Günümüzde her şey internete bağlı. Çok uzun zaman önce bir kullanıcı, LG çamaşır makinesinin her gün gigabaytlarca veri gönderdiğini keşfetti. CSC internet bağlantılı çamaşır makineleri, kullanıcıların uygulamayı indirmesini, bir hesap oluşturmasını ve bu kullanıcılar için çamaşır yıkama döngülerini etkinleştirmek için para eklemesini gerektiriyor. Öğrenciler, uygulamada, sunucuların bağlı hesaplar için, bu hesaplarda para olmasa bile yıkama döngülerine izin vermesine neden olan güvenlik kusurunu keşfettiler. Öğrenciler ayrıca hesaplarından birine birkaç milyon dolar değerinde kredi ekleyebiliyor ve bu da CSC Go mobil uygulamasına yansıyor.
CSC ServiceWorks, Amerika Birleşik Devletleri, Kanada ve Avrupa’da faaliyet gösteren büyük bir şirkettir. Çoklu konut topluluklarına, benzin istasyonlarına, marketlere, sakinlere, otellere, tatil köylerine, çamaşırhanelere, kolejlere ve üniversitelere hitap etmektedir. Bu kadar geniş bir ağa sahip olmasına rağmen CSC ServiceWorks’ün güvenlik kusurlarını bildirecek bir sayfası yoktu. Sherbrooke ve Taranenko, Ocak ayında çevrimiçi iletişim formu aracılığıyla şirketle iletişime geçti ve müşteri hizmetleriyle görüştü ancak herhangi bir yanıt alamadılar.
Öğrenciler sonunda bulgularını Carnegie Mellon Üniversitesi’ndeki CERT Koordinasyon Merkezi’ne sundular. Üç aydan fazla bekledikten sonra ikili, raporlarını Mayıs ayında siber güvenlik kulüplerinde yayınladı. Öğrencilere göre CSC, sonunda hesaplarındaki kredileri silmiş ancak bu güvenlik açığını kapatmamıştır.
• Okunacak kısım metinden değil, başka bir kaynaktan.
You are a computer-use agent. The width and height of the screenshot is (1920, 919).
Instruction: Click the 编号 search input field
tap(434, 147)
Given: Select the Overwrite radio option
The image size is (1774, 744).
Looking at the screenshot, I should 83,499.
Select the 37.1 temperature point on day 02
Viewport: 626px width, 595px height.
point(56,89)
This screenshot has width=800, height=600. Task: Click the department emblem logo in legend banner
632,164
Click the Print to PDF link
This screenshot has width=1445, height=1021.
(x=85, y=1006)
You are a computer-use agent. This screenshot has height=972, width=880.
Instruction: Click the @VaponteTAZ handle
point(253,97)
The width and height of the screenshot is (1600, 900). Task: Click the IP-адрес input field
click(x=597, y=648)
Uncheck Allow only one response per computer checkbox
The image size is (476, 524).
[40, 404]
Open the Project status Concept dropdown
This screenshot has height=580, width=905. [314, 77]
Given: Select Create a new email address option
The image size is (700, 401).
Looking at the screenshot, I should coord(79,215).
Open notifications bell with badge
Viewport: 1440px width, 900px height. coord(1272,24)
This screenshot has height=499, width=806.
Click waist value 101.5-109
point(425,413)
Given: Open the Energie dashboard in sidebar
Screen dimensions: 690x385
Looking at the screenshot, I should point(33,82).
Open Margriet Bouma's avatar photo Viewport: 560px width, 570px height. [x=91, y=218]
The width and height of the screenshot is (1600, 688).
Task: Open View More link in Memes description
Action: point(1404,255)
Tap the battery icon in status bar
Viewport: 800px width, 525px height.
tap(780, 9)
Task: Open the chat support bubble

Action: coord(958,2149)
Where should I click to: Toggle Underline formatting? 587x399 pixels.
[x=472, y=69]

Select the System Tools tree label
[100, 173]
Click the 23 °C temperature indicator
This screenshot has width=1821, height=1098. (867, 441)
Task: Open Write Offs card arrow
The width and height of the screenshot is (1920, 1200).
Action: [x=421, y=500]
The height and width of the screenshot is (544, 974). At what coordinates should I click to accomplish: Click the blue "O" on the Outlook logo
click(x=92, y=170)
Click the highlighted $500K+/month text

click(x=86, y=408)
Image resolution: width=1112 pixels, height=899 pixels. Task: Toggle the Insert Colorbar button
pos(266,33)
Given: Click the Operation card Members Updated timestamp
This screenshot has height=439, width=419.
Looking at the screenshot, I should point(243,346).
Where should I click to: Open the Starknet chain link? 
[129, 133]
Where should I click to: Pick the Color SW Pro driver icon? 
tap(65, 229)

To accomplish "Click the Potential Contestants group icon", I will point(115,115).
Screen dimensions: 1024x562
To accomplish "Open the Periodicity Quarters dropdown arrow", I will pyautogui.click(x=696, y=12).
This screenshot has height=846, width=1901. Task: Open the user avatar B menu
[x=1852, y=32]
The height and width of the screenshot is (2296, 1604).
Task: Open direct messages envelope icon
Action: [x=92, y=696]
Dezavantajı, şirketin milyonlarca kayba uğramasına neden olacak ücretsiz çamaşır yıkama döngüleri olduğu düşünülebilir, ancak bunları atlatmak için hain niyetleri olanlar her zaman çok daha kötüsünü yapmanın yollarını bulabilirler. Öğrenciler, kusurlu API’nin güvenlik kısıtlamalarını atlayabileceğini ve potansiyel olarak yangın tehlikesi yaratabileceğini söyledi. Yama yapılmadan bırakılırsa, kötü niyetli aktörlerin Sherbrooke ve Taranenko’nun güvenlik açığından yararlanmaya yönelik senaryosunu deşifre etmesi an meselesi.